Extract provided →
Hugging Face Transformers and Habana Gaudi AWS DL1 Instances

July 5, 202211 minute readView Code

In this blog, you will learn how to fine-tune XLM-RoBERTa for multi-lingual multi-class text-classification using a Habana Gaudi-based DL1 instance on AWS to take advantage of the cost performance benefits of Gaudi. We will use the Hugging Faces Transformers, Optimum Habana and Datasets library to fine-tune a pre-trained transformer for multi-class text classification. In particular, we will fine-tune XLM-RoBERTa-large using the Amazon Science Massive dataset. Before we get started, we need to set up the deep learning environment.

You will learn how to:

  1. Setup Habana Gaudi instance
  2. Load and process the dataset
  3. Create a GaudiTrainer and an run single HPU fine-tuning
  4. Run distributed data parallel training with GaudiTrainer
  5. Cost performance benefits of Habana Gaudi on AWS


Before we can start make sure you have met the following requirements

1. Setup Habana Gaudi instance

In this example are we going to use Habana Gaudi on AWS using the DL1 instance. We already have created a blog post in the past on how to Setup Deep Learning environment for Hugging Face Transformers with Habana Gaudi on AWS. If you haven't have read this blog post, please read it first and go through the steps on how to setup the environment. Or if you feel comfortable you can use the in the root of the repository to create your DL1 instance and the continue at step 4. Use Jupyter Notebook/Lab via ssh in the Setup blog post.

What this exercise asks →
[1] Answer these from the blog post on fine-tuning with Habana Gaudi:
(a) Which pre-trained model is fine-tuned?
(b) Which dataset is used for the fine-tuning?
(c) Which AWS instance type runs the Habana Gaudi example?
[2] According to the blog post on fine-tuning with Habana Gaudi, why is a Gaudi-based DL1 instance on AWS used for the fine-tuning?

Data extract →
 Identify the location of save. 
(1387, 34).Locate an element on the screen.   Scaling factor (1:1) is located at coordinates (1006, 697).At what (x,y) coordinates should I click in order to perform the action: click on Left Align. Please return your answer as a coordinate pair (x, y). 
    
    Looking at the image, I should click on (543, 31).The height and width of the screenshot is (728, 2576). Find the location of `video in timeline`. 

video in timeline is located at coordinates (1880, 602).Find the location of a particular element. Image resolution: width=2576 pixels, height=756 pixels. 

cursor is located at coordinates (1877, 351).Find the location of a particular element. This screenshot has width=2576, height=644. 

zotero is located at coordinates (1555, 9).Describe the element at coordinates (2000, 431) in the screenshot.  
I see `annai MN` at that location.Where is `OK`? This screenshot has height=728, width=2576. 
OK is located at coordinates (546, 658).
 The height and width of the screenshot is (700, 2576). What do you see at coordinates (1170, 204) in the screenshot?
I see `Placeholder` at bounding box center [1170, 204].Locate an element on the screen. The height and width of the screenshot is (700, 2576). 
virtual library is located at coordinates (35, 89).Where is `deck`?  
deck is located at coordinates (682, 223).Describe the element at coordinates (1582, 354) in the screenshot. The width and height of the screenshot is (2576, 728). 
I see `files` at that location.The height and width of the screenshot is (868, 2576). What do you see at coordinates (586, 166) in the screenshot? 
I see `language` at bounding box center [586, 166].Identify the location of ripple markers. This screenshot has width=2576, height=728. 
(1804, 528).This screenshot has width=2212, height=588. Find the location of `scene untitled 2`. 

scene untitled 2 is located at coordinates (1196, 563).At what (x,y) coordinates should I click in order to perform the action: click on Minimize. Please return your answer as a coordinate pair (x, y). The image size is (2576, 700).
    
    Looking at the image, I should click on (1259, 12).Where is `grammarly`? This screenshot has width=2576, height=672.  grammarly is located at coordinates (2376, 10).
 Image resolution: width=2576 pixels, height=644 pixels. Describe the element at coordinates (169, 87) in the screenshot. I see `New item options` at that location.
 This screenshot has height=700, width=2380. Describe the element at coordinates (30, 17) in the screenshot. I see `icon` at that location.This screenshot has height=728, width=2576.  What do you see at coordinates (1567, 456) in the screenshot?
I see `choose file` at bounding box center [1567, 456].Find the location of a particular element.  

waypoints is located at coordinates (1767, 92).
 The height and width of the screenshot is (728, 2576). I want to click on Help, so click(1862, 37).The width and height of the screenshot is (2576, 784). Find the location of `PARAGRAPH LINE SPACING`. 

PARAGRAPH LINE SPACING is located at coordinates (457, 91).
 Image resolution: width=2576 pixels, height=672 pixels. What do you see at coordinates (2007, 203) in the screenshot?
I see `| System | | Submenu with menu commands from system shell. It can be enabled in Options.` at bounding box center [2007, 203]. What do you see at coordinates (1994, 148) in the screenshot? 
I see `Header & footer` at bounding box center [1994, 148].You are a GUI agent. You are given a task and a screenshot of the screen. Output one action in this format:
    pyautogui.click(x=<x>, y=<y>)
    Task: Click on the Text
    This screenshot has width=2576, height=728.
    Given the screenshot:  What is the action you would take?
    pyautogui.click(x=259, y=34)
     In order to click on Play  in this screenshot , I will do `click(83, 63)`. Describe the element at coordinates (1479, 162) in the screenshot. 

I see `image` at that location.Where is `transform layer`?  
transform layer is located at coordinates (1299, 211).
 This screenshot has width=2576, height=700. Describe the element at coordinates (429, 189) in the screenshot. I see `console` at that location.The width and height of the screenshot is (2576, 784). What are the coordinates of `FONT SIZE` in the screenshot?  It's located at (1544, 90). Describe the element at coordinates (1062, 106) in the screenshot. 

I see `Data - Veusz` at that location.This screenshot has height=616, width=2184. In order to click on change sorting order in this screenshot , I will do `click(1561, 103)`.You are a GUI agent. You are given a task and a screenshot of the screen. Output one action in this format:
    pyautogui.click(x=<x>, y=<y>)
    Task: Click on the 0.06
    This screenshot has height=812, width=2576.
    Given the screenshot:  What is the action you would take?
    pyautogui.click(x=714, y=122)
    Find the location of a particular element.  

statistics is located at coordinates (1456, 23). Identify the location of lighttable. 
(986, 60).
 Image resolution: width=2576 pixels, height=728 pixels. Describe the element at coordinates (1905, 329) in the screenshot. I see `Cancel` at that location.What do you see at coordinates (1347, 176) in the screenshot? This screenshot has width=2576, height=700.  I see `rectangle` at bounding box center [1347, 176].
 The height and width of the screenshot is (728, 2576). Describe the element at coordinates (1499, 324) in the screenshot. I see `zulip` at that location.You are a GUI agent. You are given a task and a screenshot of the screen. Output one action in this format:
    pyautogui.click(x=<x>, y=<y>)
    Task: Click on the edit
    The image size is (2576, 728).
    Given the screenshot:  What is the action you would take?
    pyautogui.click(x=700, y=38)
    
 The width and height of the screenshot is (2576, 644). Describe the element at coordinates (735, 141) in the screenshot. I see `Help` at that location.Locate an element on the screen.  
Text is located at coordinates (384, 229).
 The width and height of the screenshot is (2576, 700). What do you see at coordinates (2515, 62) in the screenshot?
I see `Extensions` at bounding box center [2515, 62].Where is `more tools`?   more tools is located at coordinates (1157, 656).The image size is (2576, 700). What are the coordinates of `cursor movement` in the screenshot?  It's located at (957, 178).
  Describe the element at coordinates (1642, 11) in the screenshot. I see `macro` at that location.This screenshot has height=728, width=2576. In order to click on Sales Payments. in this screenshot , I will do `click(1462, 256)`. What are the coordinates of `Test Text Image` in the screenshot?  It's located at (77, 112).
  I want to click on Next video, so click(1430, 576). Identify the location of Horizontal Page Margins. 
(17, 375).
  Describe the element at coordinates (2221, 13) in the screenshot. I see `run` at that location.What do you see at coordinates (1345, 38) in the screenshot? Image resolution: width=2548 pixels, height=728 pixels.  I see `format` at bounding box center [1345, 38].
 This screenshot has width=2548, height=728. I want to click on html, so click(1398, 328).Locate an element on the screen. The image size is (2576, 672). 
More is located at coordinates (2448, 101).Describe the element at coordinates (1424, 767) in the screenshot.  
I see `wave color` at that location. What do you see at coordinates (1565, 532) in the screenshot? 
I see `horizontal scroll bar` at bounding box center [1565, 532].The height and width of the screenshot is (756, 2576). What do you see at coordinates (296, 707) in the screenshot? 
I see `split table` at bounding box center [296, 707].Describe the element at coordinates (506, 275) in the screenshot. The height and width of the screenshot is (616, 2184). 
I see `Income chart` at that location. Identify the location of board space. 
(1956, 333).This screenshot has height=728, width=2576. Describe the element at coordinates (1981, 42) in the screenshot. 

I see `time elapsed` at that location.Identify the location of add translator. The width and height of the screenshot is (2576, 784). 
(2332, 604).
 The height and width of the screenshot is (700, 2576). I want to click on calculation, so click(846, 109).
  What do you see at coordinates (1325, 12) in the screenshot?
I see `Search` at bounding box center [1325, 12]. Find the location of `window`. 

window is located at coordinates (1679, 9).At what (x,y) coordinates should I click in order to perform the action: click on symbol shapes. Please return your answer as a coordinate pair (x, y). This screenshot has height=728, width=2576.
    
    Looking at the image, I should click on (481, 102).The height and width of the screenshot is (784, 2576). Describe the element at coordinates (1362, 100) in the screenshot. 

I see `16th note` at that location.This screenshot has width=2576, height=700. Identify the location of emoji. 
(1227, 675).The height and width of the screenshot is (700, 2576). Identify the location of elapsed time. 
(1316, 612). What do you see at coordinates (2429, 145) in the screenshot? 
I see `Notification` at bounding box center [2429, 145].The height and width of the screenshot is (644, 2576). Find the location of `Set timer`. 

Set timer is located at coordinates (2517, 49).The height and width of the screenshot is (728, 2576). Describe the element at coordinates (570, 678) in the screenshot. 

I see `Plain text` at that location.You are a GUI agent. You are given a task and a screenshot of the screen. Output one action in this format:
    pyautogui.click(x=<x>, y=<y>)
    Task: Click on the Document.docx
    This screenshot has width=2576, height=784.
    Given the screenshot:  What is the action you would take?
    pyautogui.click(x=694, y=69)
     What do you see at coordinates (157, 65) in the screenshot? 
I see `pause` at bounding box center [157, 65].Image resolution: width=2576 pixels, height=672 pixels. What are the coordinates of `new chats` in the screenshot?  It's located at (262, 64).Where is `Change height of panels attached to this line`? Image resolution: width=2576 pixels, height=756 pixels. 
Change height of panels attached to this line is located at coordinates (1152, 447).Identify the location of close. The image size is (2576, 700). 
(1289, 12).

Answers to the tasks →
[1]
(a) XLM-RoBERTa-large
(b) The Amazon Science Massive dataset
(c) The DL1 instance

[2] It is used to take advantage of the cost performance benefits of Gaudi.